Start Date: February 22, 2017 - 04:15 PM
End Date: February 22, 2017 - 05:15 PM
Abstract: Changes of pore pressure and temperature are known to cause strains in water and hydrocarbon subsurface formations. Changes in chemical potential of the reservoir ﬂuid can also induce geomechanical alterations. For example, changes in water salinity are well known to readily affect swelling of clays around the wellbore. This talk discusses changes of stresses induced by gas sorption and mineral dissolution, another type of chemically induced alteration. Results show that chemically induced stresses can lead to large rock stress anisotropy, shear yield, and lower fracture gradients. Such changes can readily affect reservoir permeability and hydraulic fracturing. Thorough understanding of such processes permits manipulating stresses in the subsurface for engineering purposes.

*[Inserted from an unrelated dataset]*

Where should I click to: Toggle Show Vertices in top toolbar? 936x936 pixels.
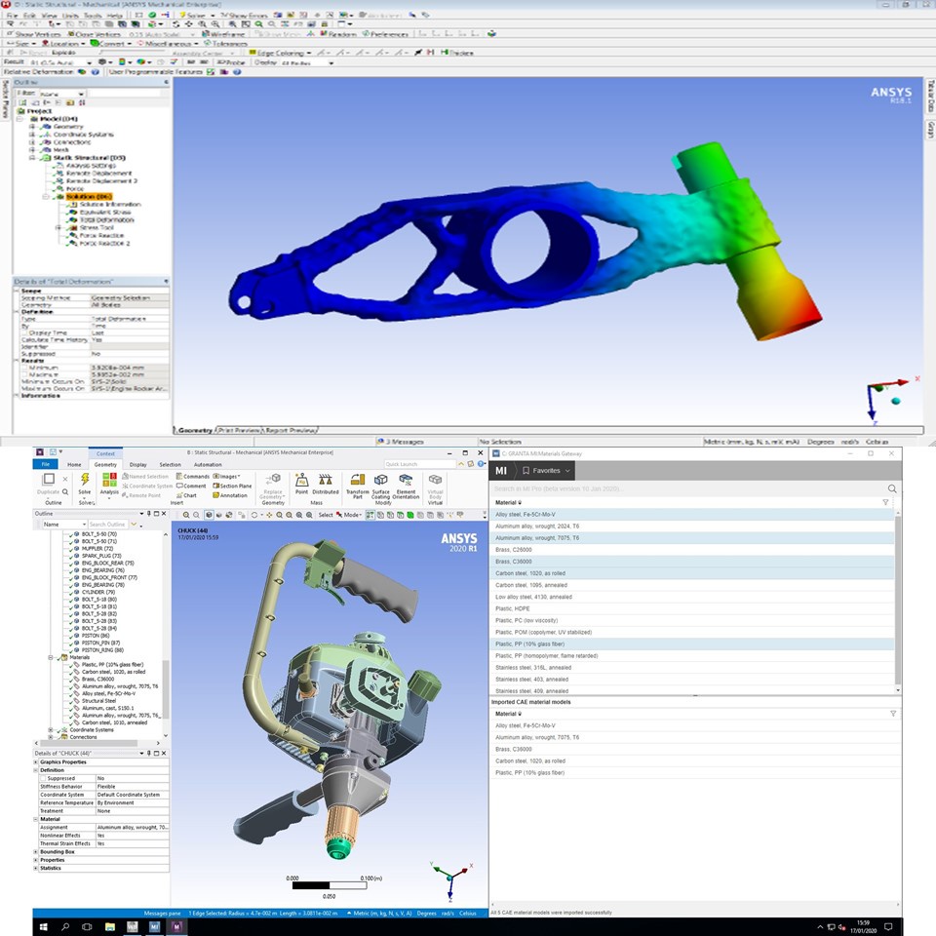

Bio: Dr. D. Nicolás Espinoza is an Assistant Professor in the Department of Petroleum and Geosystems Engineering at The University of Texas at Austin. Dr. Espinoza earned his Civil Engineering diploma from Universidad Nacional de Córdoba in 2006, and his MS and PhD degrees from the Georgia Institute of Technology in 2008 and 2011. His primary research interests include Mechanics and Physics of natural porous solids and granular media, including applications to advanced completion techniques, wellbore stability, methane recovery from microporous organic rocks, methane hydrate-bearing sediments, and carbon geological storage. Dr. Espinoza has co-authored a number of peer-reviewed journal articles, served as an expert reviewer for several scientific and engineering journals, and given seminars at various leading research and educational institutions.